#### PROVIDED MATERIAL ####
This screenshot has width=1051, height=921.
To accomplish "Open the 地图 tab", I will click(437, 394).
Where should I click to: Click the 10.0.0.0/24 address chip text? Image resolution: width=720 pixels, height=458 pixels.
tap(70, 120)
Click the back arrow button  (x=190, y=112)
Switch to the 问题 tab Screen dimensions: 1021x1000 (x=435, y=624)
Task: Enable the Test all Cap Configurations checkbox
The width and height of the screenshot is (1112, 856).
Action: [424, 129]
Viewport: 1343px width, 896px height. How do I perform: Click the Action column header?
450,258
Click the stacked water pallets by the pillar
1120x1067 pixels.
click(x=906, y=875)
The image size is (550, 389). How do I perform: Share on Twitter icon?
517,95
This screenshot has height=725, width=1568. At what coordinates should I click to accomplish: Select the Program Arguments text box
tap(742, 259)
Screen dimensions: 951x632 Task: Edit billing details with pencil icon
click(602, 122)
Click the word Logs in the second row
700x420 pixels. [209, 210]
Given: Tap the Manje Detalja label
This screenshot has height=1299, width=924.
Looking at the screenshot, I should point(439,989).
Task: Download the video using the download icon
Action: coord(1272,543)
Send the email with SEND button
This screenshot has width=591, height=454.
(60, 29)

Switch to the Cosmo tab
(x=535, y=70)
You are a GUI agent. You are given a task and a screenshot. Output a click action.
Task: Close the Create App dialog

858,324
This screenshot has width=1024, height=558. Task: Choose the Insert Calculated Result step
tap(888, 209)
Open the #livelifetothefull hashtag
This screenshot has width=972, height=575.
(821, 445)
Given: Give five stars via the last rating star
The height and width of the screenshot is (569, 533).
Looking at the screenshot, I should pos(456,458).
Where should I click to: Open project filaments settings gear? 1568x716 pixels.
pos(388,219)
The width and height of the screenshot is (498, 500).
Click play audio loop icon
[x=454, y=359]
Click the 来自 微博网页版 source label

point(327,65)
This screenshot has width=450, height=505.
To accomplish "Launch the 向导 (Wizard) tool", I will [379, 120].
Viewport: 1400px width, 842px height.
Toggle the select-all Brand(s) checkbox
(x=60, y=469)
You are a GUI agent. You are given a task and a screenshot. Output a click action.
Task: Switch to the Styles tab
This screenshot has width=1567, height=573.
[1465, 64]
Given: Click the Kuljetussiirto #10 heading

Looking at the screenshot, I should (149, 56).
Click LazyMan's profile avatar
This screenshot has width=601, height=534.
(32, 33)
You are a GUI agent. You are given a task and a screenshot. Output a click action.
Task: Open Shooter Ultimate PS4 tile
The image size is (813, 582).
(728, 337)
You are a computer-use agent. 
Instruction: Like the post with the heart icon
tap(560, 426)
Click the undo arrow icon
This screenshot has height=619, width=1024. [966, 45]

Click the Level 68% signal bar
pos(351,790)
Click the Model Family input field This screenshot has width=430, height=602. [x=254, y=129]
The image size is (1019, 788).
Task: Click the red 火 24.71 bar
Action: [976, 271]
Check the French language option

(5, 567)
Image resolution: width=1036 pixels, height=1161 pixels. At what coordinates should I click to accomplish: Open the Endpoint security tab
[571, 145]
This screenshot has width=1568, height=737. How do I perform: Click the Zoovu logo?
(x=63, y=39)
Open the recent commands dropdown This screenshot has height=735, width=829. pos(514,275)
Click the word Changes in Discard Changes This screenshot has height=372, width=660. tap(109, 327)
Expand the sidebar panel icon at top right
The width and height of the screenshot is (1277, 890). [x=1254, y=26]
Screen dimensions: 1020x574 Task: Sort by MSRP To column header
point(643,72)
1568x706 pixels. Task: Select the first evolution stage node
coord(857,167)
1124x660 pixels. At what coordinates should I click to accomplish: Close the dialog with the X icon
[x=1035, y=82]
####
*THE TASK*
Output every entry above verbatim, keeping each line unchanged and in its original order.

*TASK RESPONSE*
This screenshot has width=1051, height=921.
To accomplish "Open the 地图 tab", I will click(437, 394).
Where should I click to: Click the 10.0.0.0/24 address chip text? Image resolution: width=720 pixels, height=458 pixels.
tap(70, 120)
Click the back arrow button  (x=190, y=112)
Switch to the 问题 tab Screen dimensions: 1021x1000 (x=435, y=624)
Task: Enable the Test all Cap Configurations checkbox
The width and height of the screenshot is (1112, 856).
Action: [424, 129]
Viewport: 1343px width, 896px height. How do I perform: Click the Action column header?
450,258
Click the stacked water pallets by the pillar
1120x1067 pixels.
click(x=906, y=875)
The image size is (550, 389). How do I perform: Share on Twitter icon?
517,95
This screenshot has height=725, width=1568. At what coordinates should I click to accomplish: Select the Program Arguments text box
tap(742, 259)
Screen dimensions: 951x632 Task: Edit billing details with pencil icon
click(602, 122)
Click the word Logs in the second row
700x420 pixels. [209, 210]
Given: Tap the Manje Detalja label
This screenshot has height=1299, width=924.
Looking at the screenshot, I should point(439,989).
Task: Download the video using the download icon
Action: coord(1272,543)
Send the email with SEND button
This screenshot has width=591, height=454.
(60, 29)

Switch to the Cosmo tab
(x=535, y=70)
You are a GUI agent. You are given a task and a screenshot. Output a click action.
Task: Close the Create App dialog

858,324
This screenshot has width=1024, height=558. Task: Choose the Insert Calculated Result step
tap(888, 209)
Open the #livelifetothefull hashtag
This screenshot has width=972, height=575.
(821, 445)
Given: Give five stars via the last rating star
The height and width of the screenshot is (569, 533).
Looking at the screenshot, I should pos(456,458).
Where should I click to: Open project filaments settings gear? 1568x716 pixels.
pos(388,219)
The width and height of the screenshot is (498, 500).
Click play audio loop icon
[x=454, y=359]
Click the 来自 微博网页版 source label

point(327,65)
This screenshot has width=450, height=505.
To accomplish "Launch the 向导 (Wizard) tool", I will [379, 120].
Viewport: 1400px width, 842px height.
Toggle the select-all Brand(s) checkbox
(x=60, y=469)
You are a GUI agent. You are given a task and a screenshot. Output a click action.
Task: Switch to the Styles tab
This screenshot has width=1567, height=573.
[1465, 64]
Given: Click the Kuljetussiirto #10 heading

Looking at the screenshot, I should (149, 56).
Click LazyMan's profile avatar
This screenshot has width=601, height=534.
(32, 33)
You are a GUI agent. You are given a task and a screenshot. Output a click action.
Task: Open Shooter Ultimate PS4 tile
The image size is (813, 582).
(728, 337)
You are a computer-use agent. 
Instruction: Like the post with the heart icon
tap(560, 426)
Click the undo arrow icon
This screenshot has height=619, width=1024. [966, 45]

Click the Level 68% signal bar
pos(351,790)
Click the Model Family input field This screenshot has width=430, height=602. [x=254, y=129]
The image size is (1019, 788).
Task: Click the red 火 24.71 bar
Action: [976, 271]
Check the French language option

(5, 567)
Image resolution: width=1036 pixels, height=1161 pixels. At what coordinates should I click to accomplish: Open the Endpoint security tab
[571, 145]
This screenshot has width=1568, height=737. How do I perform: Click the Zoovu logo?
(x=63, y=39)
Open the recent commands dropdown This screenshot has height=735, width=829. pos(514,275)
Click the word Changes in Discard Changes This screenshot has height=372, width=660. tap(109, 327)
Expand the sidebar panel icon at top right
The width and height of the screenshot is (1277, 890). [x=1254, y=26]
Screen dimensions: 1020x574 Task: Sort by MSRP To column header
point(643,72)
1568x706 pixels. Task: Select the first evolution stage node
coord(857,167)
1124x660 pixels. At what coordinates should I click to accomplish: Close the dialog with the X icon
[x=1035, y=82]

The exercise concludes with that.